Now, let us move towards the illustration,
Given data-
Mass of tablet = 10 mg
Volume of $C{{O}_{2}}$ released = 0.25 ml
Molar volume of $C{{O}_{2}}$ = 25 L
Now, let us see the reaction taking place,
Reaction is between a weak acid and a mild base, so products formed will be sodium salt of acid, water and carbon dioxide.
     \[2NaHC{{O}_{3}}+{{H}_{2}}{{C}_{2}}{{O}_{4}}\to 2C{{O}_{2}}+N{{a}_{2}}{{C}_{2}}{{O}_{4}}+{{H}_{2}}O\]

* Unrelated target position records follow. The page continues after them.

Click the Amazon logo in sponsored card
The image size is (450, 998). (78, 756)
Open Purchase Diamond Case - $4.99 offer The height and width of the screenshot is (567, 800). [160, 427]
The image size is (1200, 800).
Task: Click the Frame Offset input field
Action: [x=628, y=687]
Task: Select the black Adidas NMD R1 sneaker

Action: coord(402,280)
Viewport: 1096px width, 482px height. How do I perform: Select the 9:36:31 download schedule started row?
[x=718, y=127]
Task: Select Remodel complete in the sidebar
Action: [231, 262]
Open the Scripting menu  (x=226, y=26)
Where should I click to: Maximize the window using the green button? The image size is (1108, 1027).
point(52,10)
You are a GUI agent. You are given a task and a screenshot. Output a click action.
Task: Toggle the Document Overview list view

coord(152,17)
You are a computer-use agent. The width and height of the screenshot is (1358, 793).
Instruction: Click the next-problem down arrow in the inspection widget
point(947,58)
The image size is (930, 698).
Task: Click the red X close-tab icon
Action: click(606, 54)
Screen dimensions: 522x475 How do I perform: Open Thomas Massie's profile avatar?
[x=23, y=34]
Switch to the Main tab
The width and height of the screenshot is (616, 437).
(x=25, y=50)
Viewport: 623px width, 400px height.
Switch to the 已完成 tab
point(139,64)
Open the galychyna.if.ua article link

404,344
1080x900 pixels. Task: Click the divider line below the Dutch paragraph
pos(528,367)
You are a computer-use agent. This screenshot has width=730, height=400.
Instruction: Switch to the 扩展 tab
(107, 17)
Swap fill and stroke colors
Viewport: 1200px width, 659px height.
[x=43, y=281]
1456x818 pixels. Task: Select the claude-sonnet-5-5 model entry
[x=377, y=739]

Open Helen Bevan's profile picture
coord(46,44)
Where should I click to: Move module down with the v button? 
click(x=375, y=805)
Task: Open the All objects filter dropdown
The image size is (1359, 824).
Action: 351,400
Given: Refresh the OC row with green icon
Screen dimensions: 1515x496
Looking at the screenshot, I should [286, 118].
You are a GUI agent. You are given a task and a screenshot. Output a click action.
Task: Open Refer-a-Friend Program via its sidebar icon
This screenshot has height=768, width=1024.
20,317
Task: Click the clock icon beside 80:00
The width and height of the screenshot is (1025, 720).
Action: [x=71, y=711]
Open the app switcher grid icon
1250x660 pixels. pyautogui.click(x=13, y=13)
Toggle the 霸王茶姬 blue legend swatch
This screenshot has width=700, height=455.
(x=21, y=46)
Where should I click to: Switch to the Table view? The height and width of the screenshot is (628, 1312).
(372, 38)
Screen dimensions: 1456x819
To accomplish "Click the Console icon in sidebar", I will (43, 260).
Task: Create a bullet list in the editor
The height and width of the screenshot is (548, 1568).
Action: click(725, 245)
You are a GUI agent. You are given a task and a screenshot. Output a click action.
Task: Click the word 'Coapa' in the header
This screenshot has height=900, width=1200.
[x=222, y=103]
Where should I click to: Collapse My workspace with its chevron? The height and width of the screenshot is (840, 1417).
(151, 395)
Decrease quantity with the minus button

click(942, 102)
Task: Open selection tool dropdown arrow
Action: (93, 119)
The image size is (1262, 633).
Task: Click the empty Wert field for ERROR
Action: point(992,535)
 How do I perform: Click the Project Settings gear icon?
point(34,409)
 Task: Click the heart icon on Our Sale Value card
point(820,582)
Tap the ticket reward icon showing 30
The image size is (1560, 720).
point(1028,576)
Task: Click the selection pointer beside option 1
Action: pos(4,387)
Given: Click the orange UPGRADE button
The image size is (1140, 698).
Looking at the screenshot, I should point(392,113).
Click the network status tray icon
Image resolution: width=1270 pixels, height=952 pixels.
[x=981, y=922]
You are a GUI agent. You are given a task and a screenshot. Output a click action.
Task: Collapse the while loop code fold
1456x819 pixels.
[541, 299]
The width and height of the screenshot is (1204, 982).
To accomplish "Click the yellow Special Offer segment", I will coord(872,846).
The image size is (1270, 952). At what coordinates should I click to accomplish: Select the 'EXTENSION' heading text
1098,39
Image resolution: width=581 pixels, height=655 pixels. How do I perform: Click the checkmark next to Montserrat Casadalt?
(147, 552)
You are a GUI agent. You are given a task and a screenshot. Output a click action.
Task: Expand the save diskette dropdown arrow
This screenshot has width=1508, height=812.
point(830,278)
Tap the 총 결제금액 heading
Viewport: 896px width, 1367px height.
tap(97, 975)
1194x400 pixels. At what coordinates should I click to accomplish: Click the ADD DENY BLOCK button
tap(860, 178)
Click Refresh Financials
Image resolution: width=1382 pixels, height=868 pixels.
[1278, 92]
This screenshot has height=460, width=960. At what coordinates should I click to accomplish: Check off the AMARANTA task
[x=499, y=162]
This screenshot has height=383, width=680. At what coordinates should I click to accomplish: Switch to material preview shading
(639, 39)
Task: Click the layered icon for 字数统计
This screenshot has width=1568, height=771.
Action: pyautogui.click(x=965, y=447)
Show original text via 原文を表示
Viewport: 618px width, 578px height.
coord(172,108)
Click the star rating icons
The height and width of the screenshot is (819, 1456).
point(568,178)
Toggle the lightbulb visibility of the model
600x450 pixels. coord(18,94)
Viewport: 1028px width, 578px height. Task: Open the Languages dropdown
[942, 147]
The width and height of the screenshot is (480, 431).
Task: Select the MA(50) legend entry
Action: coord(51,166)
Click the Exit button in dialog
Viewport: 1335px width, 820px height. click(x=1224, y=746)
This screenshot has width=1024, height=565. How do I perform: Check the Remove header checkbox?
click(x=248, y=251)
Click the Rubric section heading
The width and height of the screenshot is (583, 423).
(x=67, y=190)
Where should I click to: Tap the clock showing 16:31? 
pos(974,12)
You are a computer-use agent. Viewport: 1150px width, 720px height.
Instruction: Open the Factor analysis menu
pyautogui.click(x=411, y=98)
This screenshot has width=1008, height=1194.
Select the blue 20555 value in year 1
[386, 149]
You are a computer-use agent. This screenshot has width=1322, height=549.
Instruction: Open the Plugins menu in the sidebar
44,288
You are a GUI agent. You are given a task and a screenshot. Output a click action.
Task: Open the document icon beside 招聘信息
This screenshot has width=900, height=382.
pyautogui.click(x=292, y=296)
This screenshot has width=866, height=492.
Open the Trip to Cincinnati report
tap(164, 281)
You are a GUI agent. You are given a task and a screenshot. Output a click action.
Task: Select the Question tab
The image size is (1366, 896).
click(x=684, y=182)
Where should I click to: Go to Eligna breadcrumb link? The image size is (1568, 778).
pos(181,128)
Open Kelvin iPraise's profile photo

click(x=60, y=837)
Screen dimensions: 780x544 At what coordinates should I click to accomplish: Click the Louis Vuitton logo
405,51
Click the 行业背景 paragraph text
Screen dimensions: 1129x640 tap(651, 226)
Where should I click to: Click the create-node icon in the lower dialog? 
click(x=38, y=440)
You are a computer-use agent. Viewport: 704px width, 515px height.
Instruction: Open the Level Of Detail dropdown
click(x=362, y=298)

Molar mass of $C{{O}_{2}}$ = 44 gm/mol
Thus, the density can be given as,
$Density=\dfrac{44gm/mol}{25L/mol}=1.76gm/L$
The mass of $C{{O}_{2}}$ released can be calculated as,
$Mass=Density\times Volume=1.76gm/L\times 0.25\times {{10}^{-3}}L$
Mass of $C{{O}_{2}}$ = $0.44\times {{10}^{-3}}$ gm
From this, moles of $C{{O}_{2}}$ produced,
Moles = $\dfrac{0.44\times {{10}^{-3}}}{44}={{10}^{-5}}$
Now, according to the stoichiometry of the reaction we can say that,
Moles of $C{{O}_{2}}$ = Moles of $NaHC{{O}_{3}}$ = ${{10}^{-5}}moles$
We have molar mass of $NaHC{{O}_{3}}$ = 84 gm/mol
Thus, mass of $NaHC{{O}_{3}}$= $84\times {{10}^{-5}}gm$= 0.84 mg
So, now percent mass of $NaHC{{O}_{3}}$ in the tablet can be given as,
$%mass=\dfrac{0.84mg}{10mg}\times 100=8.4%$
Therefore, 8.4% of $NaHC{{O}_{3}}$ is present in the tablet.

Note:
The mass percent is one of the ways of representing concentration of a component in the mixture. Do note to use proper units while solving this type of problem.